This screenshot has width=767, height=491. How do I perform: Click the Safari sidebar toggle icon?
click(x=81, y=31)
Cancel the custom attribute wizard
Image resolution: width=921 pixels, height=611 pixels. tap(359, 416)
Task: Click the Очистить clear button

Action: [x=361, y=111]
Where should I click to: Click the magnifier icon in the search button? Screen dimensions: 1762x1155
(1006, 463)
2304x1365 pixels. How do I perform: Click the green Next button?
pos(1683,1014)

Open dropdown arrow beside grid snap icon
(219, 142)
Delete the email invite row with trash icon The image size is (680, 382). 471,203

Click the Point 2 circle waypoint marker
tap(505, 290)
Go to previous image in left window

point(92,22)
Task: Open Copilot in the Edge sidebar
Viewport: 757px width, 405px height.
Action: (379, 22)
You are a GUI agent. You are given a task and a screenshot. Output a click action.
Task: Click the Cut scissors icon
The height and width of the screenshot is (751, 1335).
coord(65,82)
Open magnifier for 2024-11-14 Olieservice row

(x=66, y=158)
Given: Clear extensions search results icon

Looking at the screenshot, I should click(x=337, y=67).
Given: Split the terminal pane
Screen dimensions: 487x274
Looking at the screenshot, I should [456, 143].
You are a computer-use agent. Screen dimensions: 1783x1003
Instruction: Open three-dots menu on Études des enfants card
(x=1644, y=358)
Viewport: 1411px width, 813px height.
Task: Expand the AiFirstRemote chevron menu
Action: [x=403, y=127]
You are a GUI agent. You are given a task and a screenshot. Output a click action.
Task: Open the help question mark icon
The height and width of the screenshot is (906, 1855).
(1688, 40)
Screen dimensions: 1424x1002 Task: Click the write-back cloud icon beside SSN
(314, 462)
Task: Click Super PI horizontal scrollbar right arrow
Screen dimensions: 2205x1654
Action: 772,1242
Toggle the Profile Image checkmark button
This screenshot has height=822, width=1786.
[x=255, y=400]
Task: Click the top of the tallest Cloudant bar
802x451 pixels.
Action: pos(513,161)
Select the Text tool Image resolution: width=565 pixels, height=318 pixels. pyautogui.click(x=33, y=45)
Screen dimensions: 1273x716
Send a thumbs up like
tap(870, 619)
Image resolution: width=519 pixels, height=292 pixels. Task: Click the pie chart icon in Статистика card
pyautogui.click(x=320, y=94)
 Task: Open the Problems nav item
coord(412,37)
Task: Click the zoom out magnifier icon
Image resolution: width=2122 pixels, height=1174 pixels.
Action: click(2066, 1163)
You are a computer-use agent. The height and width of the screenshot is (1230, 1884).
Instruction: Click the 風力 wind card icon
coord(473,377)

--------------------------------------------------

INSTRUCTIONS TO FOLLOW
Copy all lines from the material that hold "computer".

EXERCISE ANSWER
You are a computer-use agent. Screen dimensions: 1783x1003
You are a computer-use agent. The height and width of the screenshot is (1230, 1884).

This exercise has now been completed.